Remote
Principal Data Engineer
About this role
We are building the Data Hub, a centralized data platform responsible for consolidating legacy data infrastructure, establishing enterprise-grade data foundations, and enabling advanced analytics and AI capabilities across Precision AQ. The Principal Data Engineer is a senior technical leader and hands-on contributor responsible for the design, implementation, optimization, and operation of the Data Hub’s core platform capabilities.
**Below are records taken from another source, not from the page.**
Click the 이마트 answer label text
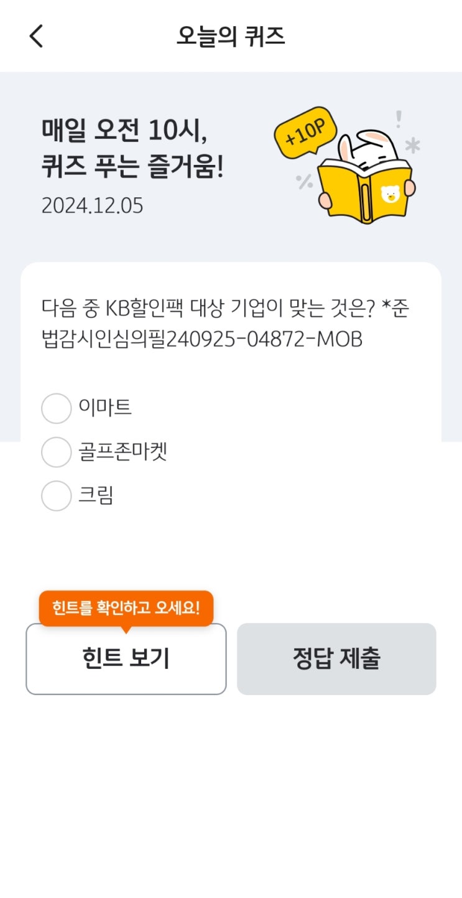The image size is (462, 898). pyautogui.click(x=105, y=408)
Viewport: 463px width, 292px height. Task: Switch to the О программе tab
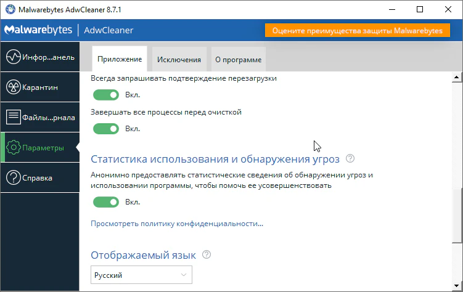pos(238,60)
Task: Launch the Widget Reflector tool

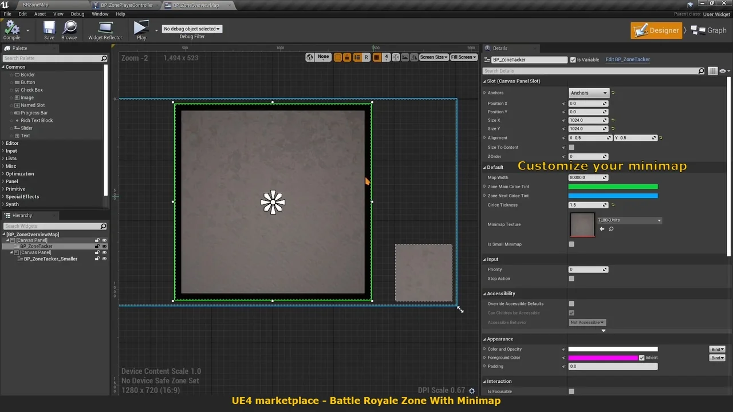Action: point(105,29)
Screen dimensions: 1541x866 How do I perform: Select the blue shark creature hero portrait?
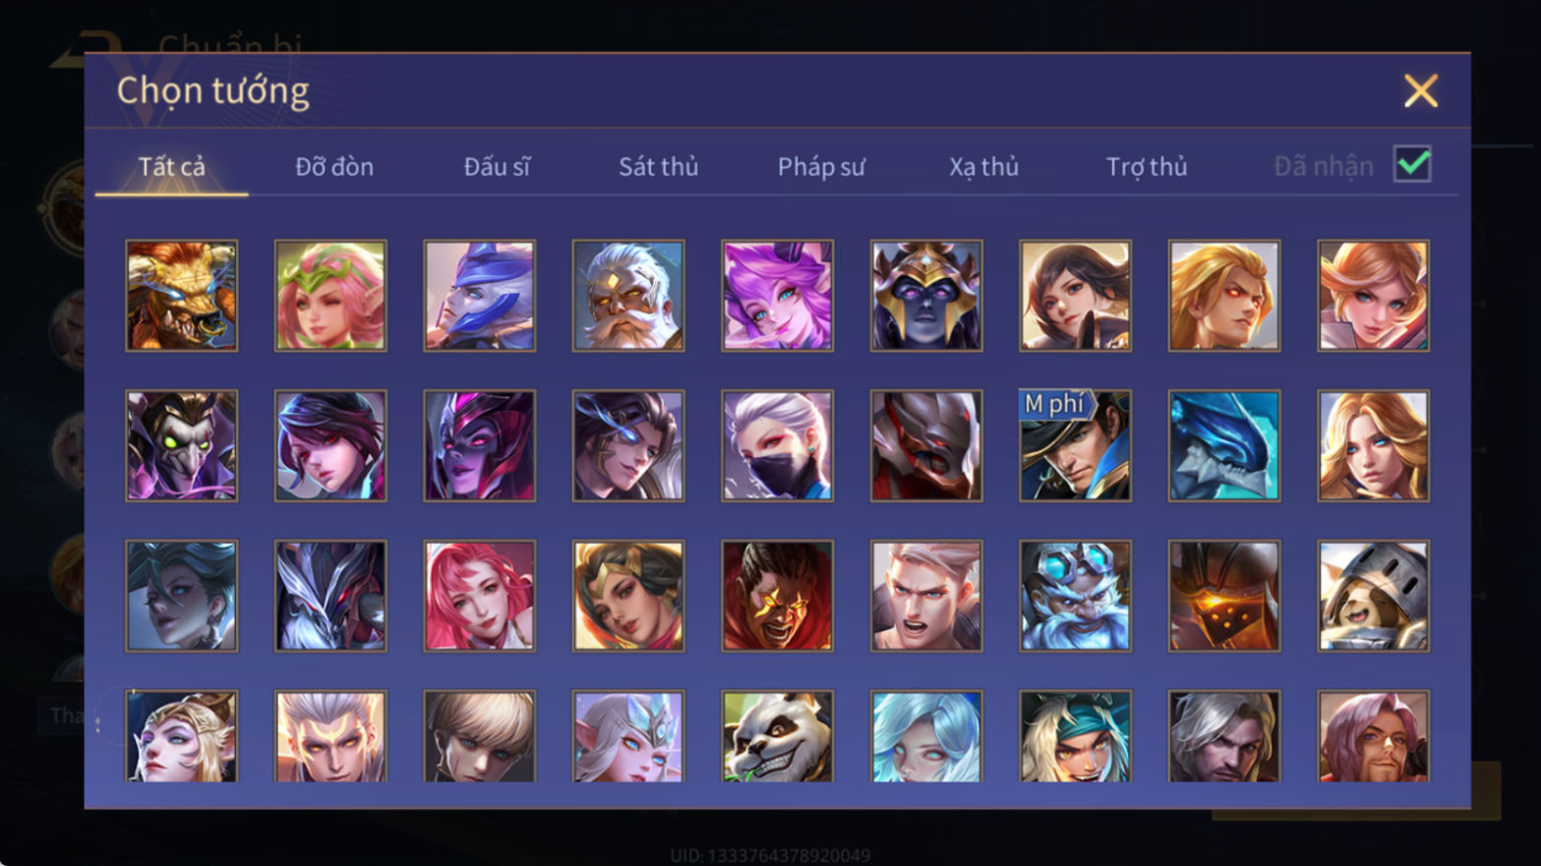click(1224, 445)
This role sits at the intersection of data engineering, platform engineering, DevOps, architecture, and data governance. You will help define the technical direction of the platform while remaining actively involved in designing solutions, building infrastructure, reviewing code, troubleshooting production issues, and improving engineering practices. This is not a management role. While you will mentor and guide junior engineers, analytics engineers, and platform contributors, you will not have direct reports.
We are looking for an experienced practitioner who enjoys solving complex technical challenges, setting high engineering standards, and leading through expertise and influence rather than organizational hierarchy. As a member of the Data Hub leadership team, you will contribute to technology strategy, roadmap prioritization, architecture governance, vendor evaluation, and executive reporting while remaining deeply engaged in day-to-day engineering activities.
Main duties and responsibilities Infrastructure and Platform Engineering Design, build, and maintain scalable, secure, and reliable cloud-native data platform infrastructure. Develop infrastructure-as-code, CI/CD pipelines, deployment automation, and environment management processes. Partner with Corporate IT, Security, and platform vendors to ensure compliance, reliability, and operational excellence. Improve platform observability through monitoring, alerting, logging, and performance tracking.
Data Architecture and Modelling Design scalable data models supporting analytics, reporting, AI/ML, and operational use cases. Define and evolve data architecture standards, patterns, and best practices across the Data Hub ecosystem. Ensure data solutions align with governance, lineage, security, and regulatory requirements. Guide engineering teams in implementing maintainable and extensible data structures. Data Engineering and Solution Delivery Build and optimize data ingestion, transformation, and delivery pipelines across multiple business domains.